Orrin has an interesting way of interpreting statistics. Department of Health stats show that rabies has been in most of the five boroughs for many years now, primarily in raccoons. There hasn't been a recorded case of canine rabies for over 40 years! And, of course, the successful Off-leash Hours policy has been in effect for over 20 years, now in 89 parks from 9pm-9am every day. That's a major public health success, mostly achieved by responsible dog owners who have vaccinated and continue to vaccinate their dogs against rabies.

Odd that with rabies in in raccoons in most NYC boroughs for at least a decade, and with canine rabies eradicated in the United States for at least the past two years, Orrin's now horribly concerned that the Offleash Hours policy will now lead to rabies transmission.

Dear Orrin should be worried however, that rabid raccoons in certain parks could curtail his birdwatching activities. It would be a tragedy if Orrin were bitten by a rabid raccoon while traipsing through the woods trying to sight birds. And of course, unlike most dogs who live in NYC whose vets insist they are vaccinated against rabies, virtually no humans are immune to the rabies virus.

If Orrin is correct about rabies, we suggest that Orrin stay out of the parks until the rabid raccoon situation is remedied. It's too dangerous for humans to bird watch with those rabid raccoons out there. We wouldn't want Orrin to become more rabid than he already is.

_____________________________

More fuzzy math for Dear Orrin and one of his three members of the so-called "Committee for Responsible Dog Owners". The claim is that since codification of the Successful 20+ Year Off-leash Hours Policy, City dog bites have gone up. As our previous post has shown, Orrin is again completely wrong in his assertion, and now one of his "Committee" members have picked up on Orrin's misinformation. Poor Dear Orrin, so often, so wrong.

Happy Holidays to all, even Dear Orrin and the wretched refuse from the so-called "Committee for Responsible Dog Ownership".

We'll see you in the park.

Sunday, August 2, 2009

Orrin and the NYPost: A Love Affair

Coming off Orrin's 15 minutes of infamy when his ferbissenah punim was splashed all over the pages of that bastion of fine journalism, the NY Post, our Dear Orrin dives into each new issue with relish, perhaps hoping the Post will run another article about his unholy jihad against NYC dogs and dog owners.

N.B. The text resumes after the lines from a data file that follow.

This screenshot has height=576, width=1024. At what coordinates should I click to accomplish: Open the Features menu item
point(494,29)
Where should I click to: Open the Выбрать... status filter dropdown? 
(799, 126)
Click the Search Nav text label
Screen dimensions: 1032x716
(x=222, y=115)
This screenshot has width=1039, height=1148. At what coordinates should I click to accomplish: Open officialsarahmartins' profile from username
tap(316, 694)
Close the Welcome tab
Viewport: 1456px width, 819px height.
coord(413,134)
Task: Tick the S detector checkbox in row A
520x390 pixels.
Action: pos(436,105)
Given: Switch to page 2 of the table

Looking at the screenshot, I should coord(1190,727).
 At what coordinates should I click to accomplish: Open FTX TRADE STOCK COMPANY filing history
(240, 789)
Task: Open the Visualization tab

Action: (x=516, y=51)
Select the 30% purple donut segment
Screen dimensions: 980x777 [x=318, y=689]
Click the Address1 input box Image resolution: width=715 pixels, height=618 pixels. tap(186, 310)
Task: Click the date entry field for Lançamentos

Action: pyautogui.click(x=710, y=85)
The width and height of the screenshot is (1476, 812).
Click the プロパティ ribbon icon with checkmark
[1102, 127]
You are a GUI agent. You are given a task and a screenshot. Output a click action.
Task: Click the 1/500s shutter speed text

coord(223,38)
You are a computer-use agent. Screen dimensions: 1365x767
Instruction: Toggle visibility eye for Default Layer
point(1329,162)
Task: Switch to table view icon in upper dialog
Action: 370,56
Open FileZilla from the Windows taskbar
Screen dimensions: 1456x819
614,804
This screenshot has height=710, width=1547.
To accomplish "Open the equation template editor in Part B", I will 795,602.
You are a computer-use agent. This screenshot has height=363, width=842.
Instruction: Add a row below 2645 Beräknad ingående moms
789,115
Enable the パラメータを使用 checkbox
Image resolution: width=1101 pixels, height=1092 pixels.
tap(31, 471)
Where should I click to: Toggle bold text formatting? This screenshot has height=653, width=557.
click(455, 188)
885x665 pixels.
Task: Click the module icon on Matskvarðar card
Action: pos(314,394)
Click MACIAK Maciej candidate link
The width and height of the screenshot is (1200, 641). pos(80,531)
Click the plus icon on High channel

But wait! Just this morning, Dear Orrin sees an article completely unrelated to the NYC Parks Off-leash Hours policy and thinks that this error will be another great distortion to add to his bag of tricks as he unsuccessfully tries to discredit the successful 20+ year NYC Parks off-leash hours policy.

In today's NY Post article, the headline erroneously states "BITES SOAR AS BUREAUCRATS BUNGLE". In the body of the article, the reporter states that in NYC in the last reportable year, dog bites reported to the City Department of Health, was 3,537. There's no reference to other years or any indication why the Post editorial department decided to headline the article "Bites Soar..."

In fact, just the opposite is true. In the last reported year before the Off-leash Hour Policy became "official" in 2007--that is codified by both the DOH and the Parks Department--there were a total of 3,956 reported bites in NYC (of which only 86, which is 2.2%, took place in a NYC Park).

This means that instead of BITES SOAR, the headline should have read BITES PLUMMET. In fact, there were 419 less bites--a drop of over 10%!!!

Poor Orrin, quoting wrong statistics makes him even more laughable. It's almost enough to make you feel sorry for him and his micro-ilk. Almost.